To: Rock_nj who wrote (182399)12/10/2009 12:47:51 PM
From: Wharf Rat2 Recommendations  Read Replies (1) | Respond to of 362360
 
China is greening much faster than we are.



To: Rock_nj who wrote (182399)12/10/2009 6:06:10 PM
From: stockman_scott  Respond to of 362360
 
Soros Seeks $100 Billion in IMF Funds for Green Plan (Update2)/

By Jeremy van Loon and Sandrine Rastello

Dec. 10 (Bloomberg) -- Billionaire George Soros asked the richest nations to use $100 billion of foreign-exchange reserves to finance emissions-reducing projects in poor countries.

The reserves, from the International Monetary Fund, would go into a green fund to “jump start” investments in rain forests, agriculture and land use that would lower carbon-dioxide emissions, the financier said today at climate negotiations involving more than 190 nations in Copenhagen.

Soros, who has already pledged to invest $1 billion he manages in clean-energy technology, said his proposal is a catalyst for industrialized countries negotiating how to finance carbon-cutting efforts in the Danish capital.

“Developed countries’ governments are laboring under the misapprehension that funding has to come from the national budgets but that is not the case,” Soros, 79, said at a news briefing. “They have it already. It is lying idle in their reserves accounts and in the vaults” of the IMF.

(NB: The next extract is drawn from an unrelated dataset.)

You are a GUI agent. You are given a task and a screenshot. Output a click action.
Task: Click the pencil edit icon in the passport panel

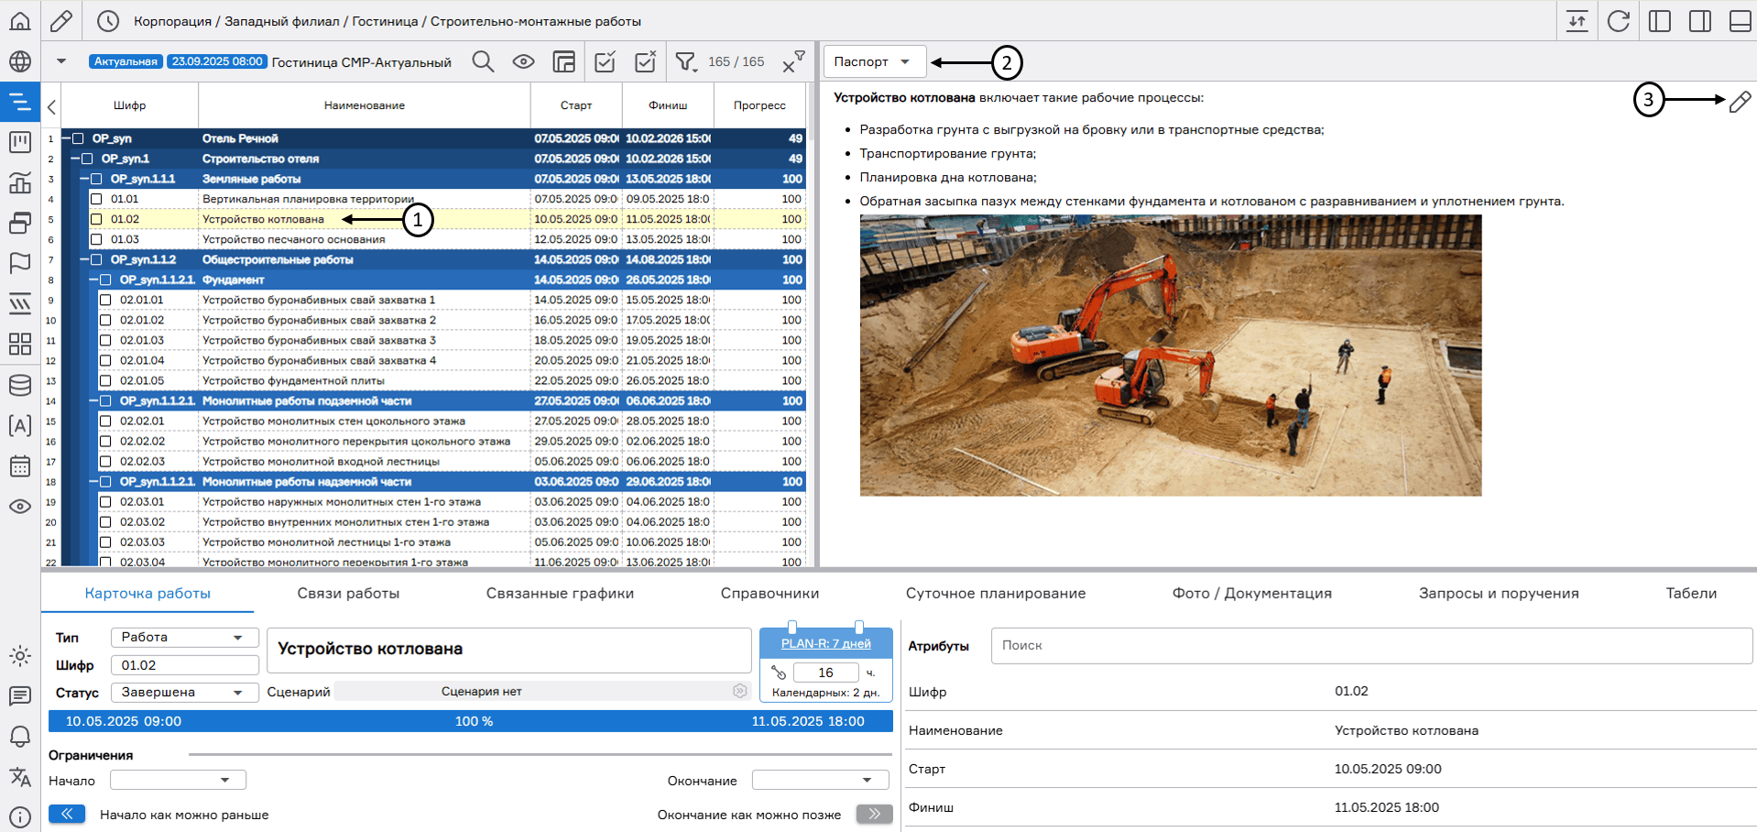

The plan Soros is proposing would be in addition to long-term funding being discussed by negotiators at the United Nations talks, he said. Poor nations are demanding 1 percent of global gross domestic product annually from richer countries to help them adapt to climate change as well as reduce their own emissions.

Protecting forests and planting trees where forests have already been cut down requires money for supplies, monitoring and enforcement. Delegates in the UN-led talks are studying proposals for awarding project investors with tradable “carbon credits” -- representing the emissions avoided -- that they could sell to regulated polluters such as power plants.

‘Soros Knows’

“Soros knows the importance of long-term investment in terms of a transition to a low-carbon economy,” Jonathan Jacoby, a private-sector adviser at Oxfam, said ahead of today’s announcement. “Private investors are looking first for public capital for a down payment.”

The money would be offered for 25 years to start projects in forestry, agriculture and land use, Soros said.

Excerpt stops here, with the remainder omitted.